La scoperta si deve alla collaborazione tra i ricercatori dell’Istituto di biochimica e biologia cellulare del Consiglio nazionale delle ricerche (Cnr-Ibbc), della Clinica neurologica dell’Università di Roma Tor Vergata e del Dipartimento di fisiologia e farmacologia della Sapienza Università di Roma. I risultati, come spiegato dagli autori, suggeriscono che la PK2 oltre ad essere un potenziale biomarcatore precoce della malattia di Parkinson, possa rappresentare anche un target farmacologico per la creazione di terapie potenzialmente utili contro la patologia.

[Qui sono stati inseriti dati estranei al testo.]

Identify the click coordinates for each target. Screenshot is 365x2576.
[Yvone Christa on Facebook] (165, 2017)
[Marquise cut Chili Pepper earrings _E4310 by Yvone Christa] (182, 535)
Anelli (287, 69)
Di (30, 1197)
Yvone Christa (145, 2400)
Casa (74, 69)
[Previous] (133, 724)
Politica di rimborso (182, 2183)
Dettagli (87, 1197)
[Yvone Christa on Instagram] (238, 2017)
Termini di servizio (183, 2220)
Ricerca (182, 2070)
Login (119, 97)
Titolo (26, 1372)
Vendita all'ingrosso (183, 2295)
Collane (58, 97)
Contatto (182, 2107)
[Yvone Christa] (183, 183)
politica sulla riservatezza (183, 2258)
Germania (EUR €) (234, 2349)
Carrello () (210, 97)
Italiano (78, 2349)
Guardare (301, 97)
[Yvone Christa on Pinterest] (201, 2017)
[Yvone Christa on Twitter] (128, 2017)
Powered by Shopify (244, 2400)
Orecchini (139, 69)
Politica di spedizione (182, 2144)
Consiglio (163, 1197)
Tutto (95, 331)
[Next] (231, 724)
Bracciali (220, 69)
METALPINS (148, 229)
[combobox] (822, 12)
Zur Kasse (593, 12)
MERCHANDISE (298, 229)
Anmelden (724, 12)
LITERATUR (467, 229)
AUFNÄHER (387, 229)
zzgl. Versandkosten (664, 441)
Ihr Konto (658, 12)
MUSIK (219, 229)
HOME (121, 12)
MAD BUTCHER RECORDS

Lo studio condotto su 31 pazienti con Parkinson  

 

Per compiere lo studio, pubblicato su Movement Disorders, il team di ricerca ha analizzato il sangue di 31 soggetti con malattia di Parkinson, riuscendo per la prima volta a dimostrare che i livelli di PK2 nel siero dei pazienti affetti dalla patologia, risultano significativamente aumentati rispetto a soggetti sani di controllo.
“Evidenze sperimentali hanno precedentemente dimostrato che la PK2 è un fattore che si attiva precocemente nella degenerazione nigrostriatale associata alla malattia di Parkinson, suggerendo un suo ruolo neuroprotettivo attraverso un’azione di ripristino del danno mitocondriale”, ha spiegato Cinzia Severini ricercatrice del Cnr-Ibbc.

 

I risultati nel dettaglio

 

Dall'analisi è anche emersa una correlazione tra l’aumento di PK2 nel siero e due marcatori di neurodegenerazione nel fluido cerebrospinale (anche detto liquor) degli stessi pazienti: la proteina beta amiloide1-42 e il lattato. Nello specifico, i ricercatori hanno osservato che l'incremento di PK2 nel siero, "associato ai più alti livelli di beta amiloide1-42 che si ritrovano nel liquor, può indicare un effetto protettivo di tale chemochina nei confronti della patologia a livello delle sinapsi neuronali e della deposizione di placche di amiloide, eventi comuni sia alla malattia di Parkinson che alla malattia di Alzheimer". Inoltre, come spiegato dai ricercatori, l'incremento di PK2 sarebbe associato anche a una diminuzione dei livelli di lattato nel liquor, "indice di stress ossidativo e danno mitocondriale, confermando l’ipotesi di un’azione antiossidante e di ripristino del danno mitocondriale”.
Saranno necessarie ulteriori ricerche condotte su un campione più ampio ed eterogeneo di pazienti per confermare quanto emerso da questo studio pilota.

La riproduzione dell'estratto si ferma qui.